24/11/2025
Thanksgiving is my trickster. She slips up alongside me, rips out my heart and stomps on it with sharp stiletto heels. She hands my heart back to me to do the work to mend the cracks and holes.
Our father died right before Thanksgiving. Our Mother is gone 6 years now. Her birthday is today, November 24th, always right around or on Thanksgiving. I lost a dear friend on that date when it was Thanksgiving Day.
In past years, Thanksgiving was a holiday where I would have family over and cook and fuss over them. It was the way I showed love to those dearest to my heart in the days when I felt unworthy of love. I would take off from work and cook for three days, making everything from scratch. I didn’t fully understand it then, but it was my way of pouring love into my family in a way that sidestepped a deep fear of rejection.

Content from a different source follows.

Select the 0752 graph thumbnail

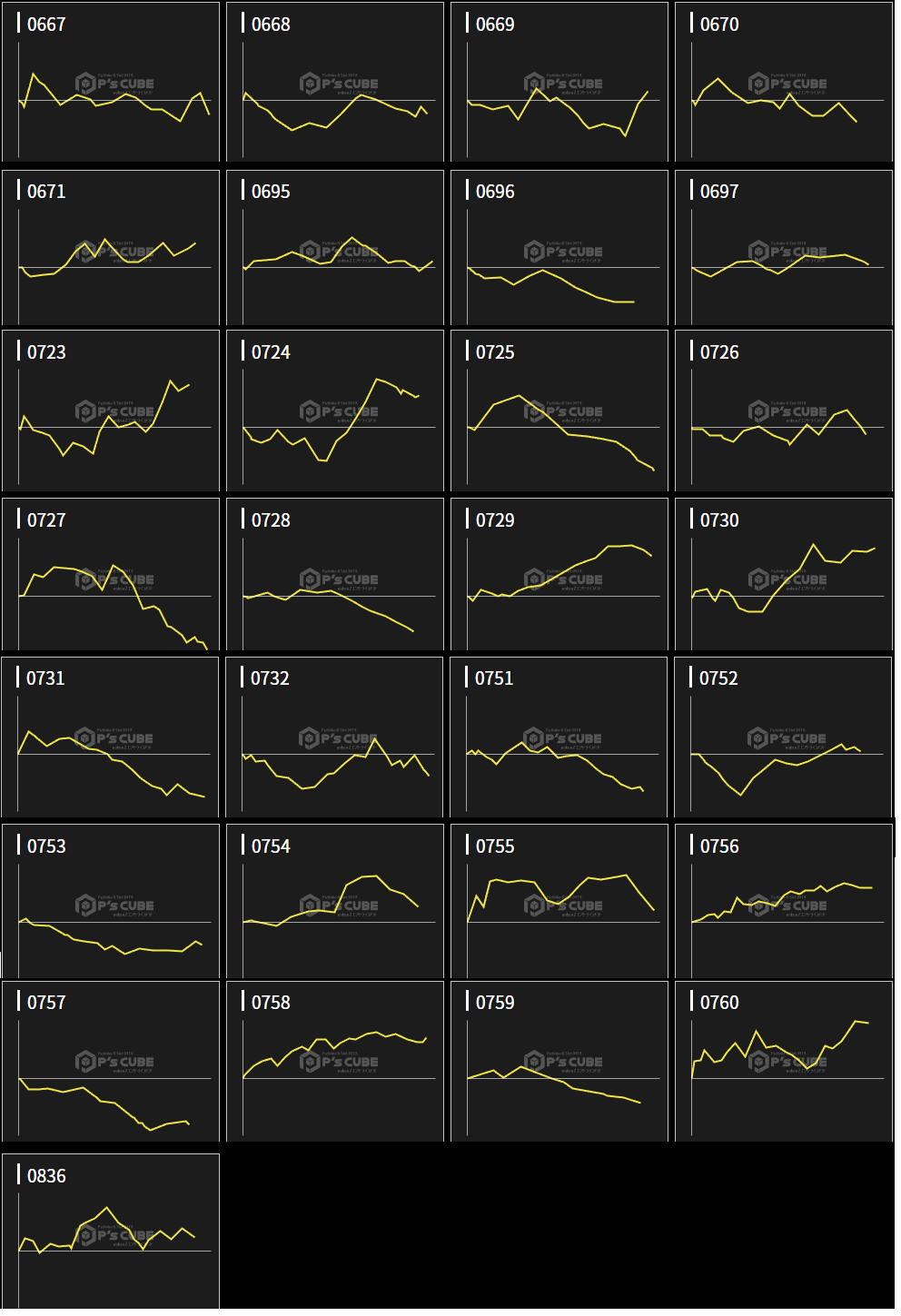click(784, 737)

In the last years of our Mother’s life, my siblings and husband (a smaller group with most of parents gone and children grown up and busy) fussed over our Mother.
I cherish those times now. I live far away from my siblings. My daughter, nieces and their families are busy living their lives and need different traditions. This is not a poor me complaint. Things change. I am fortunate and feel loved. Still, with the change of seasons, my Thanksgiving trickster does her work, reminding me once more to feel the grief of losing people and traditions that I loved.

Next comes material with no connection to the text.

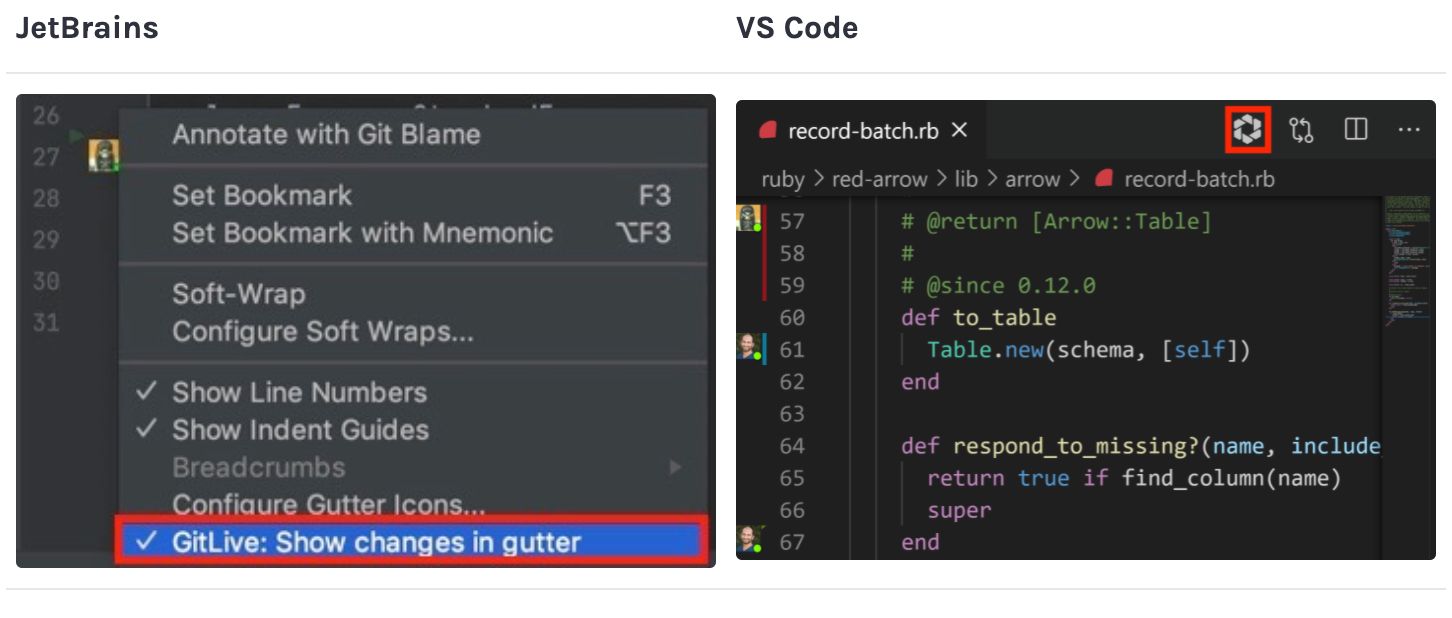Uncheck Show Indent Guides

[x=300, y=430]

My trickster is wise and purposeful. A fundamental law of the universe demands that the heart be broken apart by grief. Loss and grief are meant to walk with love, connection, gratitude and compassion. Grief is not a thing to be vanquished, but something to live with. Grief and loss invite us to use love, connection, gratitude and compassion to forge golden filaments that mend the holes and fissures of a broken heart. It is a form of living kintsugi. A heart that can live with both grief and joy grows.
So that is my sacred work this time of year. When I offer to cook for my family, teach, coach and care for my dogs and land, I am forging those filaments. As I sat down this morning, I could feel joy holding hands with grief. I was home.
Do reflect on what you are thankful for this holiday if you can. It is also fine, recommended actually, to let grief live alongside the gratitude. Reach out to others in whatever way is available for you in these troubled times. Let your heart grow.